The Taiwan Semiconductor Manufacturing Company (TSMC) has announced impressive first-quarter revenue results, reflecting a significant year-on-year increase. The company reported revenue of T$1.134 trillion (approximately $35.71 billion), marking a 35% rise compared to the same period last year.
This surge in revenue was driven largely by the growing demand for artificial intelligence applications, which has compensated for a decline in pandemic-related chip demand in consumer electronics. TSMC's revenue for the January-March period exceeded market expectations, surpassing the LSEG SmartEstimate of T$1.125 trillion from analysts.
Key Financial Highlights
- Q1 Revenue: T$1.134 trillion ($35.71 billion)

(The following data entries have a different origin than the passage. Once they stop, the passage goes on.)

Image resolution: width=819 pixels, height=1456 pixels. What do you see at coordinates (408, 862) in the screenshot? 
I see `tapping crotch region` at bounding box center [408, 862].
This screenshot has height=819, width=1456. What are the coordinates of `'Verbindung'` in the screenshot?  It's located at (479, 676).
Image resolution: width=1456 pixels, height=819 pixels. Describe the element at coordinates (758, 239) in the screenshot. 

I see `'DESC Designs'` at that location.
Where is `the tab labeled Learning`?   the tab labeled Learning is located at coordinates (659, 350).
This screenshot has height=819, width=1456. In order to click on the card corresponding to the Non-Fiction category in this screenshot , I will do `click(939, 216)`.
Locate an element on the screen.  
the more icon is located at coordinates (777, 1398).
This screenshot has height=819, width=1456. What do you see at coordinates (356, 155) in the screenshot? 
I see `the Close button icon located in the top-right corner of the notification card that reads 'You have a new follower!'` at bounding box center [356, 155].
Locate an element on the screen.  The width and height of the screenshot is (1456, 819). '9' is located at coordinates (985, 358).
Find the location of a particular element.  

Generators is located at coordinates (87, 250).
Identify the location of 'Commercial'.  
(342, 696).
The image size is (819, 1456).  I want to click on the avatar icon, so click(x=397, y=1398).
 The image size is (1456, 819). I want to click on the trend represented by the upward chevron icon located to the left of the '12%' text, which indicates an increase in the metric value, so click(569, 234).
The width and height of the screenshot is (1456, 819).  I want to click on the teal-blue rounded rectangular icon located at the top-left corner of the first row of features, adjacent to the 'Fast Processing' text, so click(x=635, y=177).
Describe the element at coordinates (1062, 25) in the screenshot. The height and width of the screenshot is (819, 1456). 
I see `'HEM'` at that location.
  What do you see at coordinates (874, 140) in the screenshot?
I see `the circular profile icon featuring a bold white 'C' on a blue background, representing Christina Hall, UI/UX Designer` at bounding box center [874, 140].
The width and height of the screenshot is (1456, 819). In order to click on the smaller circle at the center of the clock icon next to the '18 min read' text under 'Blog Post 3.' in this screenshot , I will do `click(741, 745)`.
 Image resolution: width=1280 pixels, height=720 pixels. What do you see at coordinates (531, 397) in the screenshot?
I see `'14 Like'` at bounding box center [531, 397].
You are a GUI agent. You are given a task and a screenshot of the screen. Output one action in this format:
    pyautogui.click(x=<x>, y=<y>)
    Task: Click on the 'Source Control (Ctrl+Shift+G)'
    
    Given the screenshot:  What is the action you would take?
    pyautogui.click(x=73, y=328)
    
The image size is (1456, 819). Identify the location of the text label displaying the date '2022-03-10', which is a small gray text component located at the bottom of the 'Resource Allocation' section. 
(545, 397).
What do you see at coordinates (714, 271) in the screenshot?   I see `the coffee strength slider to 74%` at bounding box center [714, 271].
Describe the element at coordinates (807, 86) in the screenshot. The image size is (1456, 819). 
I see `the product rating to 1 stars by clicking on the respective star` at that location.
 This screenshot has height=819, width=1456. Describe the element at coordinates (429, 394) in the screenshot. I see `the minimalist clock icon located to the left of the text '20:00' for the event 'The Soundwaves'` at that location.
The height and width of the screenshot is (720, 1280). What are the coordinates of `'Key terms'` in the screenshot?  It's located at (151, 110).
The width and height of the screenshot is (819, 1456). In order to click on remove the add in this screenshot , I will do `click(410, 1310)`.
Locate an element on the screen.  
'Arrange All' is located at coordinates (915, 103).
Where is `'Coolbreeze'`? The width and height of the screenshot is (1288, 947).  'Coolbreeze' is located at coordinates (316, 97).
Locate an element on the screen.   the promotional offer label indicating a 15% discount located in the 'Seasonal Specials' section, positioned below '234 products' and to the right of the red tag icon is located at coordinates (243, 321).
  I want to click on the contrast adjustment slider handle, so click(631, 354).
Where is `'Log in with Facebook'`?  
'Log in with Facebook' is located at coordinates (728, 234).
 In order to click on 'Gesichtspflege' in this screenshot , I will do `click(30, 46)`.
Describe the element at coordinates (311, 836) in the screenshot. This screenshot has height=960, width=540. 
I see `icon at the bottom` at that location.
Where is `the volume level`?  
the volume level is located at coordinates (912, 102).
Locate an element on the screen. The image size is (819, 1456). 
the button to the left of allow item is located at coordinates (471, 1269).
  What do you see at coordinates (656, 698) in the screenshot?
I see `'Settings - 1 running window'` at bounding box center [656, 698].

- Year-on-Year Growth: 35%
- Previous Year Revenue: T$839.3 billion
- Market Forecast: Exceeded LSEG SmartEstimate
TSMC's performance aligns with its previous guidance of $34.6 billion to $35.8 billion, which was provided during its last earnings call. The company is set to release its full first-quarter earnings on April 16, which will include an updated outlook for the current quarter and the full year.
Market Impact
TSMC's shares have seen a notable increase of 29% this year, outperforming the benchmark index's rise of 22%. On the day of the announcement, TSMC's shares closed up by 2.3%.
Industry Context
Other major players in the semiconductor industry, such as Foxconn, have also reported strong sales, with Foxconn experiencing a 30% increase in first-quarter revenue. This reflects a broader trend in the industry, highlighting the ongoing demand for semiconductor products.
As TSMC continues to capitalize on advancements in technology, the upcoming earnings report is highly anticipated by investors and industry analysts alike.